Lenny’s manner of half-smiling had become a trap that caused him to stumble among words he knew nothing of until they had escaped from him. Now she looked at him as though carrying out an intimate assessment, a sensual examination of all that was private in him, his darkest secrets, at least that’s how it felt to him. His mind yelled again at him to say something sensible that would halt her invasion, enable him to hide. But he could not, dared not, speak his thoughts.
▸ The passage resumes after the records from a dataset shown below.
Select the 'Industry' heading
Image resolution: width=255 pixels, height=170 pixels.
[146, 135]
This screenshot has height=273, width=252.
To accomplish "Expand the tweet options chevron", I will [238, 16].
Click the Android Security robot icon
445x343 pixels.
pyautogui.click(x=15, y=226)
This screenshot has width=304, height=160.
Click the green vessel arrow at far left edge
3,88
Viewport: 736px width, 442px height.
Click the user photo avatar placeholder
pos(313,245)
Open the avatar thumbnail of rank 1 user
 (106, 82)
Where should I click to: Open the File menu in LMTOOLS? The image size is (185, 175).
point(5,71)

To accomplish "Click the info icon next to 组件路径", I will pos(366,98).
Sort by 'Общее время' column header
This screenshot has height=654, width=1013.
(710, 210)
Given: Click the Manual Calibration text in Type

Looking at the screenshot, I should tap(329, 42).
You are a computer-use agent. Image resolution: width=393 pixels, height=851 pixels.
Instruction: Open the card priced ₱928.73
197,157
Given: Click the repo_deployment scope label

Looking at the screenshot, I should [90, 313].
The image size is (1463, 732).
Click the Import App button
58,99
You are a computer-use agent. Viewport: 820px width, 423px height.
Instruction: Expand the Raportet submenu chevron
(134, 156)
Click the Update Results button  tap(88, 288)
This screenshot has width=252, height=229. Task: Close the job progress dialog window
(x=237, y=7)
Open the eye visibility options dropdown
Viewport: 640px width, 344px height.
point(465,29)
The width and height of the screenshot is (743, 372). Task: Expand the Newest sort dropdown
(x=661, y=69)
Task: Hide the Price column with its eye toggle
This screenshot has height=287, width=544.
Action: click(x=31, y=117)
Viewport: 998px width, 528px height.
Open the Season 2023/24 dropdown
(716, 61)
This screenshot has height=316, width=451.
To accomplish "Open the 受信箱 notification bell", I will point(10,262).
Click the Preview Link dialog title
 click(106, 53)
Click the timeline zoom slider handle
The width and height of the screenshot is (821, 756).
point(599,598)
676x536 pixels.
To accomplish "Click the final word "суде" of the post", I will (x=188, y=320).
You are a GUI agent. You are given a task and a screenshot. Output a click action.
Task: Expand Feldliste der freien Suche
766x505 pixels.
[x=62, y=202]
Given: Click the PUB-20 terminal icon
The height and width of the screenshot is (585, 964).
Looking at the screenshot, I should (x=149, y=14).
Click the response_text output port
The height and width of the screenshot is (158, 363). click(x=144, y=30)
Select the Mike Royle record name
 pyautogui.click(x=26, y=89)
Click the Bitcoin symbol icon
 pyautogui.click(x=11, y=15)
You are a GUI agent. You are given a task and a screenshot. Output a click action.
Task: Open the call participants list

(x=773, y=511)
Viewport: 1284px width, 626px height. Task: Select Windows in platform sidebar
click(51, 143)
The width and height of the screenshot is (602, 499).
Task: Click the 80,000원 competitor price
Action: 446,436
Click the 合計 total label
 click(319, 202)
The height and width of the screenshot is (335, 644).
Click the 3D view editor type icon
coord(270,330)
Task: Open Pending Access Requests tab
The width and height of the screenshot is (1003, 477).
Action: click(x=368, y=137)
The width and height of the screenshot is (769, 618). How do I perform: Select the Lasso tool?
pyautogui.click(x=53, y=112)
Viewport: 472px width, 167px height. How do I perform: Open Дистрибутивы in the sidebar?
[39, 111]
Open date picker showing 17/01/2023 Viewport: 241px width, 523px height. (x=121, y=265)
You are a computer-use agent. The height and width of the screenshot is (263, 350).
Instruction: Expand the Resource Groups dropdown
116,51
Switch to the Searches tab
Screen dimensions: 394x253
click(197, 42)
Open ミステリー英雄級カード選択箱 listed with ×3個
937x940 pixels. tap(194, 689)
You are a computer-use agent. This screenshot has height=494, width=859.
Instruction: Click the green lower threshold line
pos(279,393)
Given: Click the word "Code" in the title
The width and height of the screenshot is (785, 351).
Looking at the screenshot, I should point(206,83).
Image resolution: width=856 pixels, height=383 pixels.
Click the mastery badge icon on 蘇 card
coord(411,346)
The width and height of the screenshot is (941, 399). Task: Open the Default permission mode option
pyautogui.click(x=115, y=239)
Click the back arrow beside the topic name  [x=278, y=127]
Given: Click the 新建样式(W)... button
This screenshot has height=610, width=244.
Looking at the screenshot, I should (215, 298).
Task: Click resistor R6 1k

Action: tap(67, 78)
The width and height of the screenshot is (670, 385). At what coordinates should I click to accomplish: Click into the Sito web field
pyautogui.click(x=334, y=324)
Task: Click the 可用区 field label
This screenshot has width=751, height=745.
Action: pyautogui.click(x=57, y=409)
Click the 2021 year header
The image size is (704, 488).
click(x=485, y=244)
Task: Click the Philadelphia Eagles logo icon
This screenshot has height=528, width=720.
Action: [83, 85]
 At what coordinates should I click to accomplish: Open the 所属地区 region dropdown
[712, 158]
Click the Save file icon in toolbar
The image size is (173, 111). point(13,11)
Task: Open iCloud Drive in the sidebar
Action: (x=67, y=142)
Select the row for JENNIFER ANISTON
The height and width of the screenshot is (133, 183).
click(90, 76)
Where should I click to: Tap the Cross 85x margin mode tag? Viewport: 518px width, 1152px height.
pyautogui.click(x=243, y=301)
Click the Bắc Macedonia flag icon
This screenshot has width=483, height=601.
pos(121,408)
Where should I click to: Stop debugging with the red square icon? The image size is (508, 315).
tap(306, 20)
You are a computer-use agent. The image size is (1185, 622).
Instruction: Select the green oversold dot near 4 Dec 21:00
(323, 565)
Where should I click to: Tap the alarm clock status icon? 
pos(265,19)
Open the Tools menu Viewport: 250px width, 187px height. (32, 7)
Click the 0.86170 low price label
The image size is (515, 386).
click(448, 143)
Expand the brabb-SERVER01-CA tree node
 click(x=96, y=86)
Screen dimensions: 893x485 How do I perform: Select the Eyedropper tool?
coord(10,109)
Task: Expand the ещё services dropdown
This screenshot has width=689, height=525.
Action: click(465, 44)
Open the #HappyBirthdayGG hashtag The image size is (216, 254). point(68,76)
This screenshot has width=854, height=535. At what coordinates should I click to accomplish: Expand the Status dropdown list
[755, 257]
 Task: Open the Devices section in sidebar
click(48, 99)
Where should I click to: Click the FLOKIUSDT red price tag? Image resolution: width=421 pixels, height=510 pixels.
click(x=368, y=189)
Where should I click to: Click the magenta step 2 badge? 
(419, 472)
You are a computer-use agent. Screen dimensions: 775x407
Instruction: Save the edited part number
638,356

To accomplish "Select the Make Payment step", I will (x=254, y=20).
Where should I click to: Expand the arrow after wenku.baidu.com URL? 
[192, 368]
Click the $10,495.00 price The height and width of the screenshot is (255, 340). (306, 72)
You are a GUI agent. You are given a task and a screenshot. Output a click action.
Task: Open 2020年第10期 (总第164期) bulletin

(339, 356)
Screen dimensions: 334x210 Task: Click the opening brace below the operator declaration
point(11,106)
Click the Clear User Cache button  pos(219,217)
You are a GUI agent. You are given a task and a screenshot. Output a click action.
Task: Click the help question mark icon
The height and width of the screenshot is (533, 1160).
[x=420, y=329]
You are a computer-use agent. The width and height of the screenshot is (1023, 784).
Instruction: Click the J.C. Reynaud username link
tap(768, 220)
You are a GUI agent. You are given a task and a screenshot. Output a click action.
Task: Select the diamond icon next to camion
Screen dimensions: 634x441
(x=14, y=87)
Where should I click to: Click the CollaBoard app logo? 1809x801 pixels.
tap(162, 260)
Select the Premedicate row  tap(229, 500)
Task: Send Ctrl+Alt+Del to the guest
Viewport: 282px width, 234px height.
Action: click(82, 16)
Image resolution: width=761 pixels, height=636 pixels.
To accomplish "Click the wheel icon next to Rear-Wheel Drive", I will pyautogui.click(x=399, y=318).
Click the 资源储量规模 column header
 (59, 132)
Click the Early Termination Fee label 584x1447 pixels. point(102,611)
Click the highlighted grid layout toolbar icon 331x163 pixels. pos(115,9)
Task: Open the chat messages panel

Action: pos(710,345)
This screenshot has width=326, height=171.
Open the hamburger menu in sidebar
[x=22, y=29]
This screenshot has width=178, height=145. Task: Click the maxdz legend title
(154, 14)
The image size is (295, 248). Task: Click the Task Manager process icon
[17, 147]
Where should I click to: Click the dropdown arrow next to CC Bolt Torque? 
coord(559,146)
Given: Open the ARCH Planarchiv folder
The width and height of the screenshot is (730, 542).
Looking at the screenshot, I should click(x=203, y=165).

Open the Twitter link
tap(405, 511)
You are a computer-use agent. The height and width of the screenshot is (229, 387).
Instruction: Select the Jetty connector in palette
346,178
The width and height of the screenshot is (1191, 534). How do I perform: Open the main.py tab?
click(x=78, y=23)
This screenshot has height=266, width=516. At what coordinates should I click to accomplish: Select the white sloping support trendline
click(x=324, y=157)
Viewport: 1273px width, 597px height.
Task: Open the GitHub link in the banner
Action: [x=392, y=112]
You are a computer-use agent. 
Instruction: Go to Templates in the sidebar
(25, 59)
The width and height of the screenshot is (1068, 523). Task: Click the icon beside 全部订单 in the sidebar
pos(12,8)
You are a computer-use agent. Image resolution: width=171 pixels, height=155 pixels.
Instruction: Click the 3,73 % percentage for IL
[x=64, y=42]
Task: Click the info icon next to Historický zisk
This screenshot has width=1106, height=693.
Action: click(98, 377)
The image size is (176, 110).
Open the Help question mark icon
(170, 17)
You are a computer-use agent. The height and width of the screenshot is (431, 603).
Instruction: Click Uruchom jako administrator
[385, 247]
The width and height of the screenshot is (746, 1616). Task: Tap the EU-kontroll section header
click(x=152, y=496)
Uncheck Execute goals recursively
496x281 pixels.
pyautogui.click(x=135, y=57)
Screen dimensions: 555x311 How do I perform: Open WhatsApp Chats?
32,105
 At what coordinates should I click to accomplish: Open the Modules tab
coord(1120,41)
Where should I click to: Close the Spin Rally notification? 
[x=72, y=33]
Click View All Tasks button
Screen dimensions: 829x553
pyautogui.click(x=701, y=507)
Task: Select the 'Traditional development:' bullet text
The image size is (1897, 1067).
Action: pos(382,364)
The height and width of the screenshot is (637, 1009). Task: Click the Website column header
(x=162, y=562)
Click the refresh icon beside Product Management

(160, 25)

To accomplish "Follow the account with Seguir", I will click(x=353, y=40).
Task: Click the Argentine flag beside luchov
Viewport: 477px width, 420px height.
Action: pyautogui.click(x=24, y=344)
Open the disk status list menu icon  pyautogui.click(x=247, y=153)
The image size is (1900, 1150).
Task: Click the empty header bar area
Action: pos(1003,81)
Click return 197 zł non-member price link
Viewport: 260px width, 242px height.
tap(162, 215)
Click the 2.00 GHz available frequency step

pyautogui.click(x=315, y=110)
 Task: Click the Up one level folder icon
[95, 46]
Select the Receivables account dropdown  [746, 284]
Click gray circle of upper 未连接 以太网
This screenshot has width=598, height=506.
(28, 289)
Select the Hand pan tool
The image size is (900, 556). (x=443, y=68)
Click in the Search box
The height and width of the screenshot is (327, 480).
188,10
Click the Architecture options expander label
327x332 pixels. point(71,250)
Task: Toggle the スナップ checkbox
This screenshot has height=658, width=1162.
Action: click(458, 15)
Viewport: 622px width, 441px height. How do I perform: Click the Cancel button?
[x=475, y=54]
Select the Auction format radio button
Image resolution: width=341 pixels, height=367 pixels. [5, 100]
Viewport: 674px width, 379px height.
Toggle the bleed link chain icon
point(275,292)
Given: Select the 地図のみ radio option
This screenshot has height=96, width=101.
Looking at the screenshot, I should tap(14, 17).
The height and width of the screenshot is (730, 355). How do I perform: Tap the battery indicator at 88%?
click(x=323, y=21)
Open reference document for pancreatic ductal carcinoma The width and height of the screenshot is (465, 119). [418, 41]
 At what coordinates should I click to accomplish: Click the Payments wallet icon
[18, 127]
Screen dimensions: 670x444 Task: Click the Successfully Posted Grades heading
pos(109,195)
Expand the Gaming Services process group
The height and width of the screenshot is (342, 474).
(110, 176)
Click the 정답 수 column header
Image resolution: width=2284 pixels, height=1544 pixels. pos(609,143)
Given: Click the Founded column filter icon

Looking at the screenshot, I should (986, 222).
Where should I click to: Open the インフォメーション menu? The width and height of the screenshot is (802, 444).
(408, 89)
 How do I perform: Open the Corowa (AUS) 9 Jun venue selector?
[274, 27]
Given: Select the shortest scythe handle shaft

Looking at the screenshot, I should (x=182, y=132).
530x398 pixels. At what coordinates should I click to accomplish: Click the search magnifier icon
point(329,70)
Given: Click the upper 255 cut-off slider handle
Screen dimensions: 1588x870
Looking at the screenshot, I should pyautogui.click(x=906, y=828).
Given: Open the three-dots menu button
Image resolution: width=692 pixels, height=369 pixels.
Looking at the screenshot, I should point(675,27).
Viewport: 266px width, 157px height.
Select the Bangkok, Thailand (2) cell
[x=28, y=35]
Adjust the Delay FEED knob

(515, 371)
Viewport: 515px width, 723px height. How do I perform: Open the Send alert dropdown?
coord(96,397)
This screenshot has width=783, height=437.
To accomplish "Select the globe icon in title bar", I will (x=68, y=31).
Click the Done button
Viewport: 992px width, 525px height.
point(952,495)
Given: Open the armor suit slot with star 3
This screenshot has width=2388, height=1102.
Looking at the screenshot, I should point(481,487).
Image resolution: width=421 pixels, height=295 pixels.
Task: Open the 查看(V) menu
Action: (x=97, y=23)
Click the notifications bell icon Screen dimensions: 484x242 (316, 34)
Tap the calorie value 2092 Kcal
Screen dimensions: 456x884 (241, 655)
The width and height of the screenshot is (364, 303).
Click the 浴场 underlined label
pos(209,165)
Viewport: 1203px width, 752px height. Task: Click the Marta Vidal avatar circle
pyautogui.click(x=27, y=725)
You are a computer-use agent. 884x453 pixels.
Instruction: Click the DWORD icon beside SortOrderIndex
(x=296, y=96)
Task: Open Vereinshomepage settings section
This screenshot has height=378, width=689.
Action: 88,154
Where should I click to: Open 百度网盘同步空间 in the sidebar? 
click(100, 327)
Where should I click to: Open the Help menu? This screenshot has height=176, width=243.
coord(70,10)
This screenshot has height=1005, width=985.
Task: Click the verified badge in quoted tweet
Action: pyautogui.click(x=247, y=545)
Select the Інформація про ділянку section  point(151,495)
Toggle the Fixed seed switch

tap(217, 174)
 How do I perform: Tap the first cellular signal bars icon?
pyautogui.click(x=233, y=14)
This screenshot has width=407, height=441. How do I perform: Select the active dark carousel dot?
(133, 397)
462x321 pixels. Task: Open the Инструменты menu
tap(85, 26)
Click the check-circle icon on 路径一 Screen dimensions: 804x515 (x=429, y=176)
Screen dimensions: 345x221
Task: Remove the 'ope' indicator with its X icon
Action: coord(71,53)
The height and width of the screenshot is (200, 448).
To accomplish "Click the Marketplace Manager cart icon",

Yet all other words, the polite words, felt wrong, foolish even, as he simultaneously endured and took pleasure in what she was doing to him.

He found comfort eventually in the realisation that they were both aware that what they were doing was no longer accidental. They were choosing this, whatever it was, each was knowingly expressing something: a need, a beginning, a longing, an interest, an emptiness. He didn’t know what it was. Nothing in his past had felt so compelling. In this moment was hope as he had never defined it. A rope lowering into the grey yard of his life. Perhaps.